### Task details
What you should give back is every line from the one containing "The width and" through the last line of the records below, word for word and without pictures.

━━ Stored data ━━

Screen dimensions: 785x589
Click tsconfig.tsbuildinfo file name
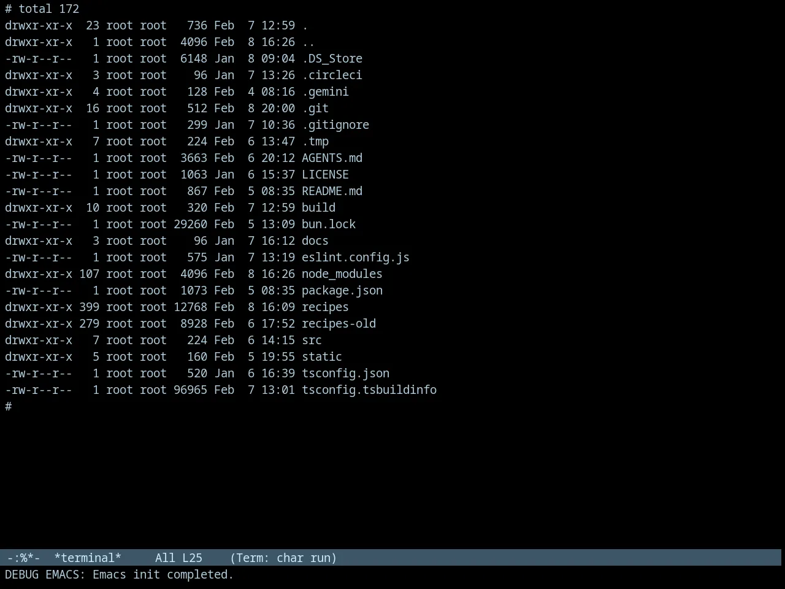pyautogui.click(x=369, y=390)
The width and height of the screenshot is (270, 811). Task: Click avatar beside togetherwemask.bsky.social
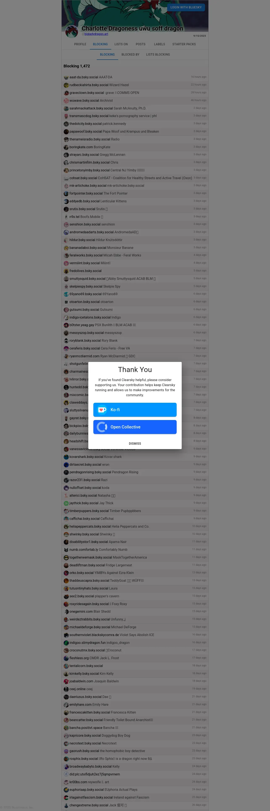coord(66,558)
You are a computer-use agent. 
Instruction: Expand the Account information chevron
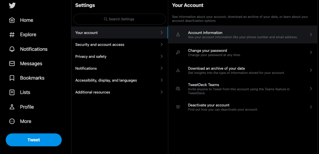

━━━

### Response to this exercise
The width and height of the screenshot is (270, 811). Task: Click avatar beside togetherwemask.bsky.social
coord(66,558)
You are a computer-use agent. 
Instruction: Expand the Account information chevron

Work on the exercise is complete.